Just wanted to share a new way for navigation of Anvil Apps that uses Browser Routing (commonly used in React apps). Turns out, it is also possible to do it in Anvil Apps (with some workarounds). And it has some great SEO benefits over Hash Routing.
Advantages
-
Better Crawling - Search Engines don’t prefer hash urls. Google has deprecated this method (although it still manages to crawl them). Bing also does not manage to fetch the new meta deta.
-
Control over Social Media meta tags - If you paste a link to
example.com/#!/Page1
, the preview in social medias will still show the title and description fromexample.com
. -
Better Support - Most of the popular sites like Facebook, Github, Linkedin, Netflix etc. use BrowserRouting.

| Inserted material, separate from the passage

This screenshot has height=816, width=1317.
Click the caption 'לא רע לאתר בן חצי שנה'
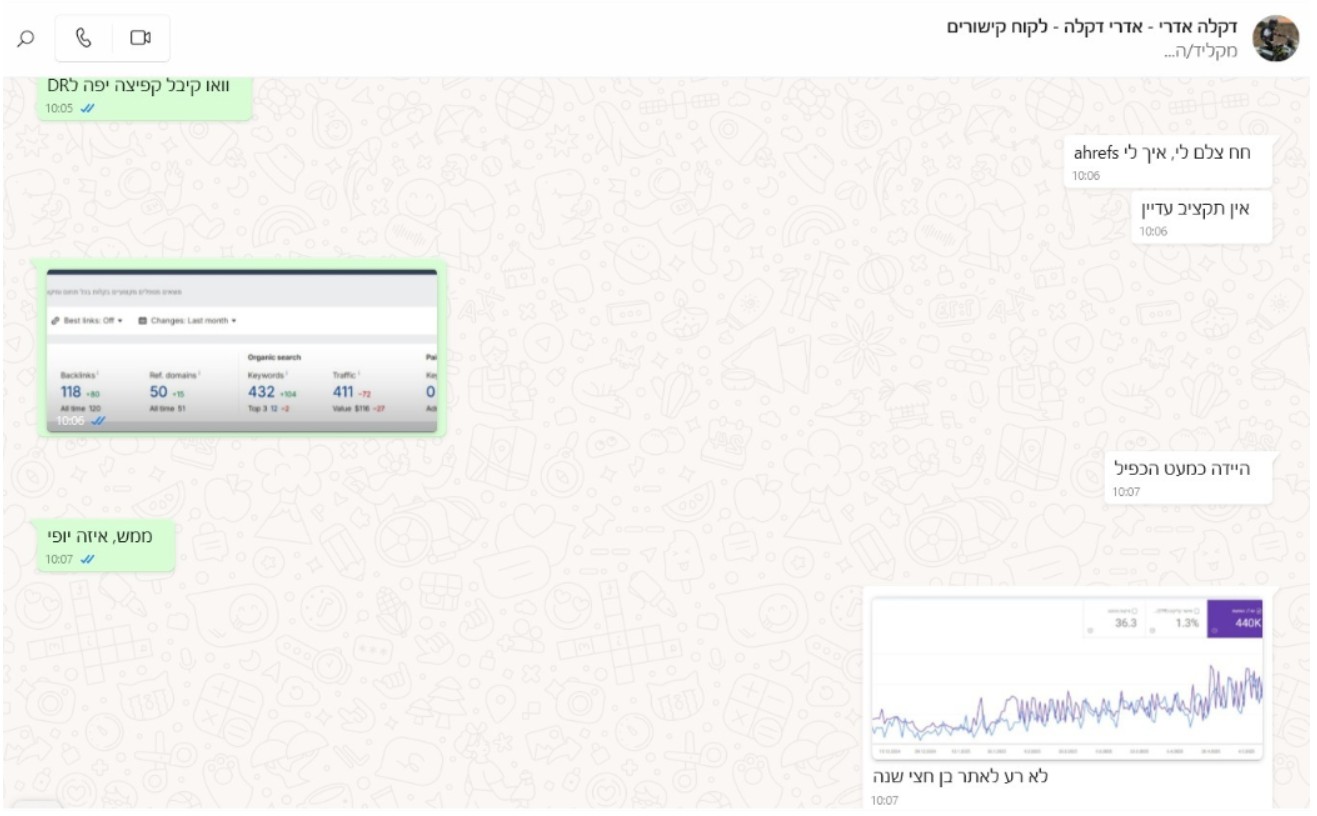(960, 777)
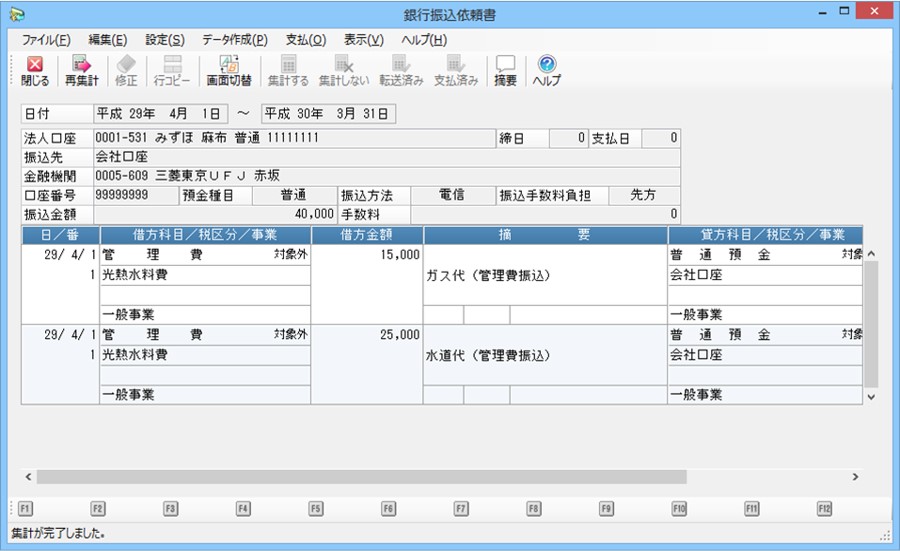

However, there is no example of any popular site using HashRouting.
Live Example
And here is a demo of how an individual article on my website appear
I will also be implementing this in my main website https://geeke.app once I fix the mess that I made previously for its navigation.
The Working
Browser routing uses History API. Javascript methods like pushState
allow changing the URL on the browser without actually going to that URL. So, it will say that we are at example.com/_/api/page
but we are still at example.com
actually.
But still one big problem - What to do when the user directly goes to example.com/_/api/page1
This is where the workaround comes. We create an HTTP endpoint handler for page1
in our Anvil Server. The server will return an HTML file containing the source code of our app but with modified meta tags for page1
The Dependency
So far, I don’t have any dependency that others can also use in their App. But I will be working on making one. I just wanted to share the idea with others first and get their opinions and feedback.